El rey recostóse frío y lívido en su sillón. Veíase claramente que un rayo caído a sus pies no le habría causado mayor sorpresa; no parecía sino que le faltaba el aliento y sentíase próximo a expirar. Aquella ruda voz de la sinceridad, como la llamaba D’Artagnan, le había traspasado el corazón como una espada.

D’Artagnan había dicho todo cuanto tenía que decir. Vio la cólera del rey, y, sacando su espada, se acercó respetuosamente a Luis XIV, y la puso sobre la mesa.

Mas el rey, con ademán furioso, empujó la espada, la cual cayó al suelo y rodó a los pies de D’Artagnan.

Por dueño que fuera el mosquetero de sí propio, palideció a su vez, y temblando de indignación:

—Un rey —dijo—, puede privar de su gracia a un soldado, desterrarlo, condenarlo a muerte; pero, aun cuando sea cien veces rey, jamás tiene derecho a insultarle deshonrando su espada. Majestad, un rey de Francia jamás ha rechazado con desprecio la espada de un hombre como yo. Esta espada infamada, pensadlo, Majestad, no puede tener en adelante otra vaina que mi corazón o el vuestro. ¡Elijo el mío, Majestad, y dad gracias a Dios y a mi paciencia!

Luego precipitándose sobre su espada:

—¡Caiga mi sangre sobre vuestra cabeza, Majestad! —dijo.

Y, apoyando con movimiento rápido el puño de la espada contra el suelo, dirigió la punta sobre su pecho.

El rey, abalanzándose con movimiento todavía más rápido aún que el de D’Artagnan, y echando el brazo derecho al cuello del mosquetero, cogió con la mano izquierda la hoja de la espada, que introdujo silenciosamente en la vaina.

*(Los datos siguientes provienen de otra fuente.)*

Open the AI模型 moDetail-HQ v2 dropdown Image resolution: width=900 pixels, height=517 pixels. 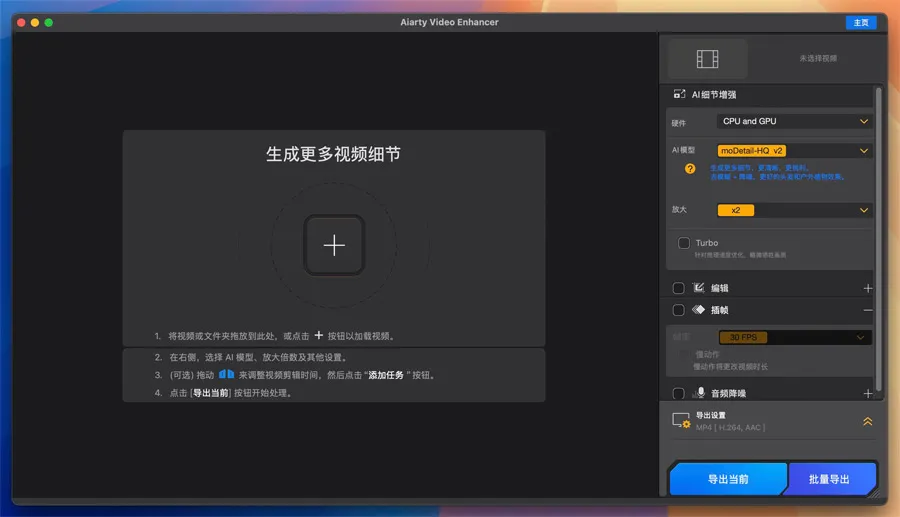pyautogui.click(x=794, y=151)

D’Artagnan, rígido, pálido y estremecido todavía, dejó obrar al rey, sin ayudarle en lo más mínimo.

Entonces, Luis, enternecido, acercóse a la mesa, cogió la pluma, y luego que escribió algunas líneas, las firmó y tendió la mano hacia D’Artagnan.

—¿Qué papel es éste, Majestad? —preguntó D’Artagnan.

—La orden al señor de D’Artagnan para que sea puesto en libertad en el acto el conde de la Fère.

D’Artagnan cogió la mano del rey y la besó; enseguida, dobló la orden, la guardó bajo el coleto de ante, y salió.

Ni el rey ni el capitán habían articulado una palabra.

—¡Oh corazón humano, brújula de los reyes! —murmuró Luis después que quedó solo—. ¿Cuándo sabré leer en tus repliegues como en las hojas de un libro? No soy un mal rey, no; no soy un pobre rey; pero soy todavía un niño.